The verdict? Nothing is broken; the injury produced bursitis and arthritis that don't require surgery.
"Honestly, the only way we can treat it is with anti-inflammatory medicine, time, and gentle stretching exercises," the doctor tells the patient, whose face clouds over.
"I guess I don't have any choice," he mutters.
"You can refuse treatment."
"Oh no, I really want to get better. I'm tired of walking silly." Dr. Calhoun prescribes the stretches and medicine.
If it weren't for telemedicine, the patient would have been transported to Galveston, along with at least four guards, at a cost of hundreds or maybe thousands of dollars.

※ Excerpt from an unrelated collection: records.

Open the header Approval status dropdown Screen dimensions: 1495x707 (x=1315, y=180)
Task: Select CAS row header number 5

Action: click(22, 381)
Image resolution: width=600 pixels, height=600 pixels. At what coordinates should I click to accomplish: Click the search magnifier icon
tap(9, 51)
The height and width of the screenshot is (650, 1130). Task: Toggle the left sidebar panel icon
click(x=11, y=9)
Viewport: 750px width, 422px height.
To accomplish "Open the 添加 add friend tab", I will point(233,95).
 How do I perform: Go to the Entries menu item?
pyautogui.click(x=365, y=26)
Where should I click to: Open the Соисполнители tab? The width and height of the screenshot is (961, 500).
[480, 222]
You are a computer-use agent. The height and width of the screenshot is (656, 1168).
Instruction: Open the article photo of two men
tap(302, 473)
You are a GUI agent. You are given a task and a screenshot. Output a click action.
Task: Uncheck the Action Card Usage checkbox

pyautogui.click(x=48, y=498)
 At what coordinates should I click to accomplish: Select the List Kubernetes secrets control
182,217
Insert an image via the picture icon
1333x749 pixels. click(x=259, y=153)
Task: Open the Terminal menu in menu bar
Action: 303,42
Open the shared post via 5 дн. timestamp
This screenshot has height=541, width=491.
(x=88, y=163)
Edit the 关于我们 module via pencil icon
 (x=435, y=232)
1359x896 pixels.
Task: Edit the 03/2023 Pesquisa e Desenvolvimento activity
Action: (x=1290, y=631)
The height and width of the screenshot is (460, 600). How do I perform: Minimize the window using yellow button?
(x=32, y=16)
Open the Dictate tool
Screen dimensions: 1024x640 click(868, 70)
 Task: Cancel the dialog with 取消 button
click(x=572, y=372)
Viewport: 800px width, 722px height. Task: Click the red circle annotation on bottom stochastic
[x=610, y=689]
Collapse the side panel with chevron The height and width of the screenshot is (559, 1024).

Because he is confined in a high-security area of the prison, guards have to take special precautions when taking him anywhere.
In asking state lawmakers for an expanded telemedicine program, Texas prison officials estimated that they spent about $5-million transporting prisoners for medical exams in 1998. Telemedicine could cut that amount by at least half, they reasoned.
"Only one of every 13 patients we see in our private clinics ends up going into the operating room," Dr. Calhoun says. "The other 12 didn't even need to come in. They could have been treated by telemedicine."
Even the most ardent advocates of telemedicine concede that it's not right for every patient. "There are still patients we need to put our hands on, particularly someone who is in an acute or life-threatening situation," Dr. Calhoun says.
Medical schools that offer prison telemedicine hope that the experience they've gained will help them branch out into other applications, such as rural and home health care. And even though several medical schools' initial forays into rural telemedicine were disappointing, they are making another go at it.
Texas Tech and the University of Texas' medical college in Galveston have begun expanding their rural networks, and are making plans to expand the scope of their practices into other venues. Already, beneficiaries have included workers on off-shore oil rigs and chronically ill children.
In the not-too-distant future, telemedicine advocates envision a patient being examined by a doctor from a desktop computer in the patient's home.
"Over the next few years, there will be a great opportunity to expand telemedicine into rural areas and nursing homes," says Don McBeath, director of telemedicine at Texas Tech. "We'll take what we learned in prisons and apply it to other populations."
Dr. Calhoun couldn't agree more. "We don't want to be kept in prison with this technology," he says.